## REQUIRED WORK:
Below is a listing from which only part is wanted; return exactly the lines from the one with "Click the 5,000 y-axis label" up to and including the one with "Click the NORTH".

## INFORMATION:
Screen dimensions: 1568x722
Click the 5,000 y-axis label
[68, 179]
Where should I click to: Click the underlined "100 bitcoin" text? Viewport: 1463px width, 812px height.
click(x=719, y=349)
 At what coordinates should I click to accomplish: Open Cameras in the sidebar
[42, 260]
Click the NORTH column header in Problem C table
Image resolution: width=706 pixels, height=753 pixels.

* * *

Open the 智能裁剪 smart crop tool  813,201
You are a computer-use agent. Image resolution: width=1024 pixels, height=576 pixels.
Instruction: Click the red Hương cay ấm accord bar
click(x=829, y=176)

## YOUR SOLUTION:
Click the 5,000 y-axis label
[68, 179]
Where should I click to: Click the underlined "100 bitcoin" text? Viewport: 1463px width, 812px height.
click(x=719, y=349)
 At what coordinates should I click to accomplish: Open Cameras in the sidebar
[42, 260]
Click the NORTH column header in Problem C table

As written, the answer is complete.